While the upcoming forecasts are likely to reflect rising inflation expectations, the Fed is likely to refrain from any taper talks to avoid another panic. Traders still remember the so-called taper tantrum of 2013 – a surge in yields caused by an unexpected announcement by the Fed that it was considering a tightening of monetary policy.

Should the Fed maintain its dovish stance, US stocks are likely to extend gains, with the technology sector the biggest beneficiary. USTECH is already trading near the record high, and a daily close above this level could pave the way for a rally towards the psychological resistance level at 14,500 points.


Meanwhile, European equity markets are struggling to gain momentum. Investors remain optimistic amid an unwinding of COVID-19 restrictions across the continent, which should bolster the economic recovery. Nevertheless, there is a lack of catalysts that could give EU equities another major boost. Much will depend on the FOMC meeting this week – EU equities are likely to benefit from a rally on Wall Street.

The outlook for the GER30 remains mildly bullish. The index should find imminent support at the rising trendline from the May low, followed by the 15.500/10 support zone. As long as the former support level holds, GER30 bulls have the upper hand. To the topside, traders will keep a close eye on the 15.800 resistance level. A clear breakout above this level could trigger momentum buying and push the index towards the psychological resistance level at 16,000 points

Gold Markets

Volatility in Gold is picking up, and traders are keeping a close eye on the 200 DMA. XAU/USD briefly fell below this major line of support today, but managed to bounce back. The pressure is increasing, and Gold bulls need this level to hold, as a daily close below the 200 DMA could pave the way for a deeper correction towards the 50% Fibonacci level of the March-May recovery rally, which lies at $1796.84.

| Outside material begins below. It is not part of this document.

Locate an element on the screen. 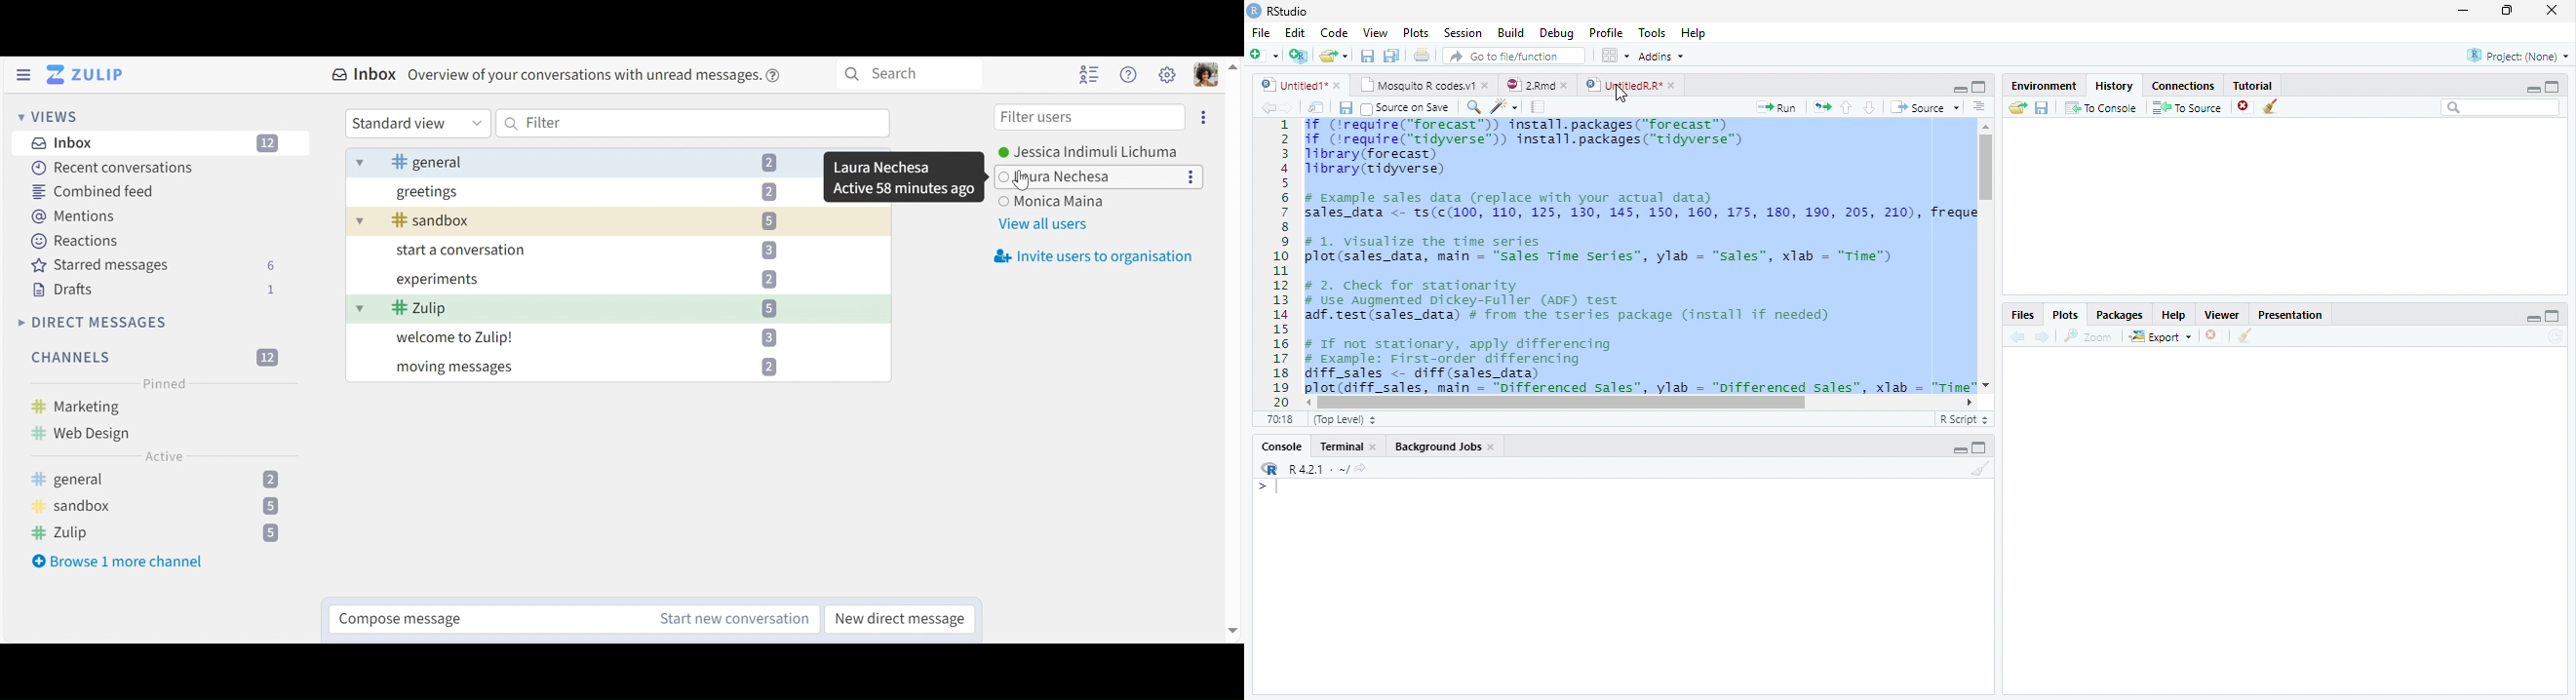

UK Prime Minister Johnson announced today that England´s COVID-19 restrictions will be extended for another four weeks, amid a surge in deaths and hospitalizations. This has been driven by the appearance of the new delta virus variant. The muted market reaction shows that traders were already expecting such an outcome and don´t see it as a major risk. Recent economic data showed that the UK economic recovery is picking up momentum, and this is keeping the bullish GBP sentiment alive. GBP/USD is consolidating within a relatively tight range, and it will take a clear breakout above 1.4250 or below 1.40 to get the currency pair moving again.

The information is not to be construed as a recommendation; or an offer to buy or sell; or the solicitation of an offer to buy or sell any security, financial product, or instrument; or to participate in any trading strategy. Readers should seek their own advice. Reproduction or redistribution of this information is not permitted.